Hungering for Connection

In his book Social scientist Matthew Lieberman argues that our need for social connection is as fundamental as our need for food and water. Social pain, the feeling we get when someone snubs us, rejects us, or bullies us is as real as physical pain. How often have we turned on the news to see a child or teenager has committed suicide after being bullied?

Maslow’s hierarchy of needs places human connection at the center of our well being. It follows our physiological and safety needs but is before self esteem and self actualization. According to Maslow’s pyramid, without human connection of some kind we cannot reach our full potential.

We live in the age of social media. We connect with each other through an electronic device more than verbal or physical communication. We text, send emails, and post messages. A friend of mine looks at her phone every morning to see if her boyfriend has sent her a “Good morning Beautiful” text. If he fails to send that text her anxiety rises. Why didn’t he text me? She doesn’t think he’s cheating. She doesn’t doubt that he loves her. Her anxiety is the result of the instant gratification addiction we’ve all developed from our smart phones. When our parents and grandparents were our age they had to put more effort into connecting. Without a smart phone to send a text they had to make a conscious intention to connect. They might get up earlier in the morning so they had time to have a cup of coffee together at the kitchen table before work and kids and life got in the way. There was no such thing as Netflix and chill. They carved out time to go on picnics, a bike ride, dancing, dinner. In other words, they went out on real dates. Church was massively important and not just for the sermon. The social connection from going to church was extremely important. Folks arrived early and mingled in the hall outside the chapel to say good morning. They often sat in the same pews next to the same people, and after the service everyone stayed for coffee and sweets. Coffee hour was the time to catch up with each other and share what was going on in each other’s lives. Church attendance has decreased in recent years. I myself am guilty of sleeping in and listening to sermons on podcasts. Another intention I am setting for this month is to make the effort to get up on Sundays and start going to church. I miss the social connection.

§ Problems to solve:
(A) Summarize the essay on social connection in two sentences.
(B) Repeat everything in the essay on social connection from "In his book" down to "after being bullied?".
(C) Go on with the essay on social connection, starting after its last sentence.

§ Extracted data:
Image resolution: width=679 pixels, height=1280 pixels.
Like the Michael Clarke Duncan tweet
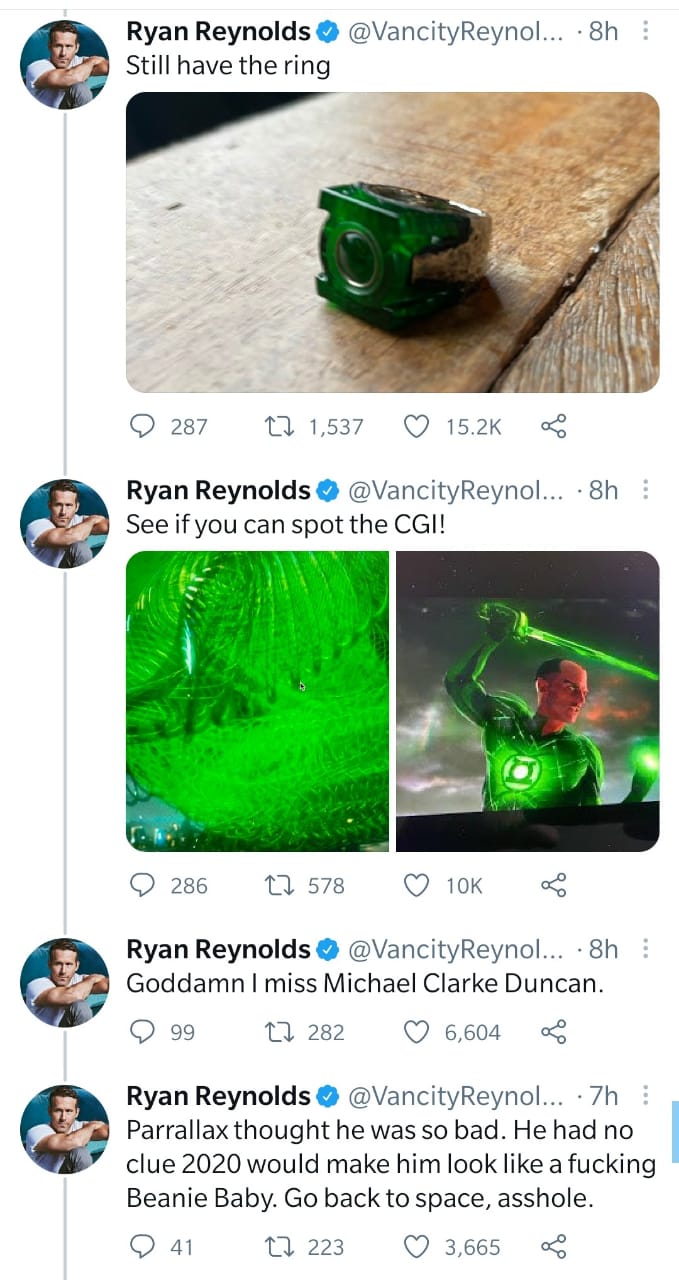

...

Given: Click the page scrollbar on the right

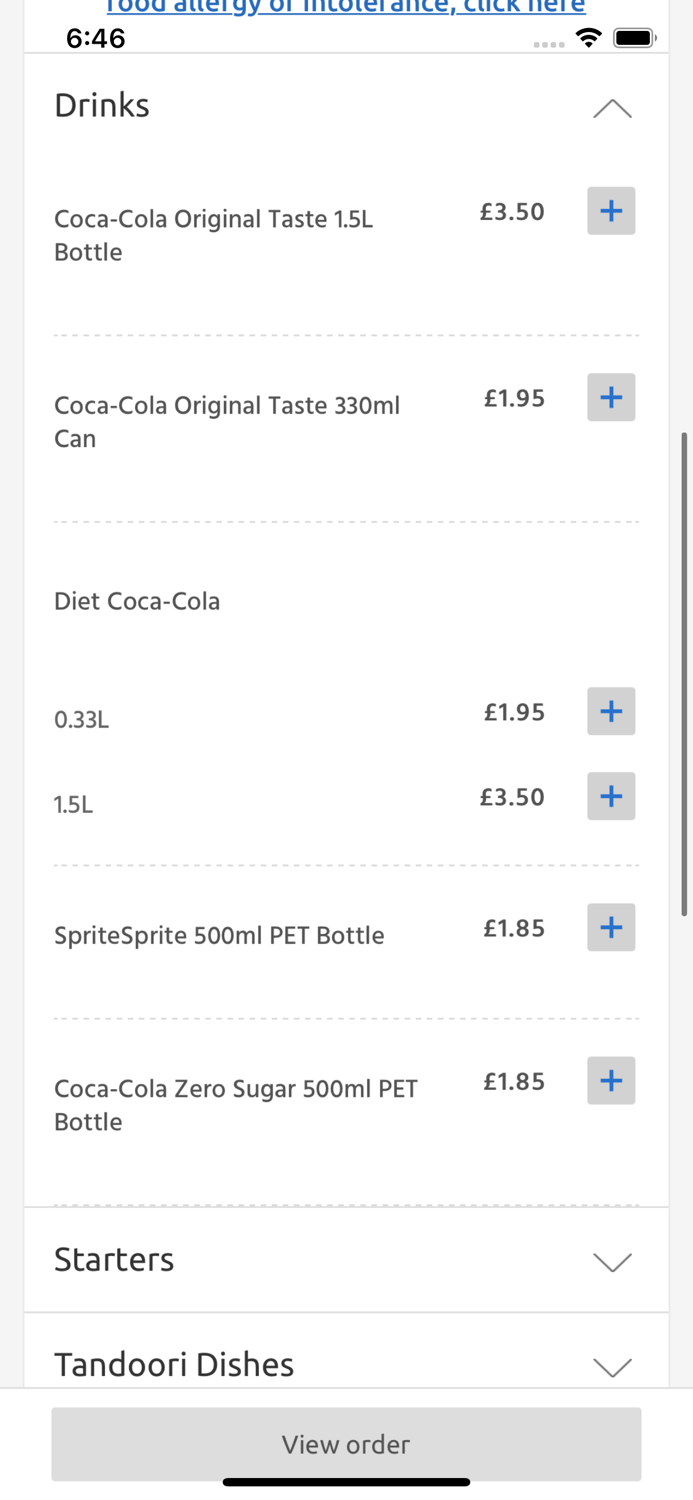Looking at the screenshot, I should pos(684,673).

==

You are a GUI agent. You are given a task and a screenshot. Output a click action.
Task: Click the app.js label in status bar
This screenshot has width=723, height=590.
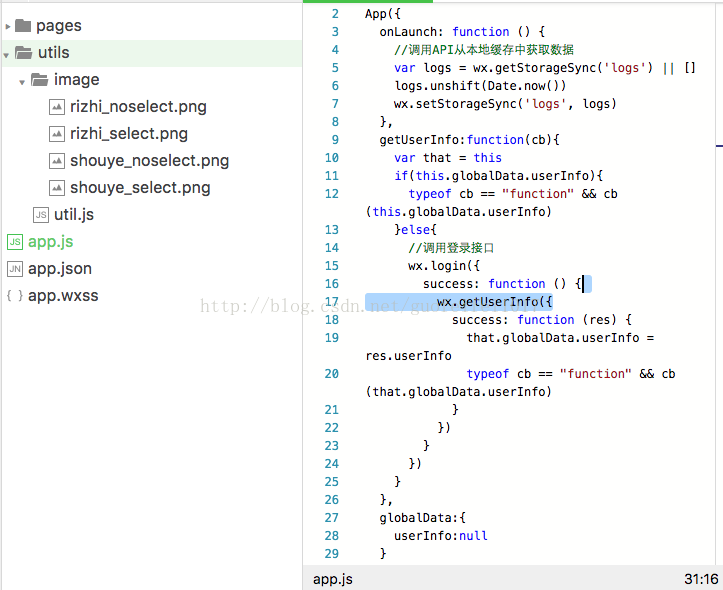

§ Task-by-task outputs:
(A) Drawing on Matthew Lieberman's argument and Maslow's hierarchy of needs, the essay holds that social connection is as basic a need as food and water and comes before self esteem and self actualization. It contrasts the smartphone habits that feed an instant gratification addiction with the conscious effort earlier generations made to connect through real dates and church gatherings, and the writer sets an intention to start going to church again.

(B)
In his book Social scientist Matthew Lieberman argues that our need for social connection is as fundamental as our need for food and water. Social pain, the feeling we get when someone snubs us, rejects us, or bullies us is as real as physical pain. How often have we turned on the news to see a child or teenager has committed suicide after being bullied?

(C)
As adults we have fewer built in connection opportunities than when we were kids (i.e. sports, school). This is why I think it’s more important than ever that when we do have the opportunity to connect with other people we take full advantage. Turn off your cell phone when you are having lunch or dinner with a friend. Those texts and calls can wait 2 hours while you give your full attention to the human in front of you. It’s not just about good manners. It’s about being fully present. You cannot be fully present with the person in front of you if you’re answering texts and calls on your phone.

Make one family meal a day mandatory. Dinner time at the table used to be a big deal. But let’s be realistic; it’s the 21st century and a lot has changed. Both parents work, and work schedules do not always align. After school activities means a lot of driving around in the minivan and not much time for the dinner table. But a family meal doesn’t have to be dinner. A family meal could be breakfast. It may be that the only time of day your family is together is in the morning. So, put a breakfast casserole together in the evening so you can pop it in the oven in the morning. Put oatmeal in your crockpot the night before. Make everyone gather around the table sans phone in the morning for breakfast. Talk about the day ahead. It can have just as great an impact as having dinner together.

Human connection nourishes our heart. But it must be authentic to have a lasting positive impact. I recently cleaned out my friends lists on social media. I removed all the toxic positive people. What is toxic positivity? Well, for me it’s the glossy perfect, always happy, always grateful for god family and life, over-filtered inauthentic folks. I stopped following a lot of brand ambassadors. I cleared my feed of women who layer a half dozen filters on their pictures and look more plastic than human. And, I hid the folks who constantly post the memes and messages telling us all to “Make it a great day!” First, I’m tired of everyone trying to sell me something. I don’t want to buy your shakes, vitamins, or athletic wear. Second, stop with all the filters already! Don’t hide the lines on your face. Those lines tell me you have lived life. And third, spare me the motivational messages. No one wakes up and says “I want to have a shit day today.” Life happens. It comes at you hard and fast. I need to know that when the shit hits the fan I can turn to you and rather than hear you say “Keep your chin up!” you will say something more like “Man that sucks! I’m so sorry you have to go through that.” That is real connection. That is human connection. That is what we’re all hungry for.

2 Comments on “Hungering for Connection

  1. Do you or do you not think that we place too much importance on our SOCIAL CIRCLE rather than our internal peace?

    Too many people get down because friends castigate them or snub them, why should that be?

    • I think we place way too much importance on our social media circles especially now that social media accounts have become monetized. It’s all about the number of followers, clicks, likes, and shares. But inner peace doesn’t come from a like. It’s sparked when we truly connect with other people.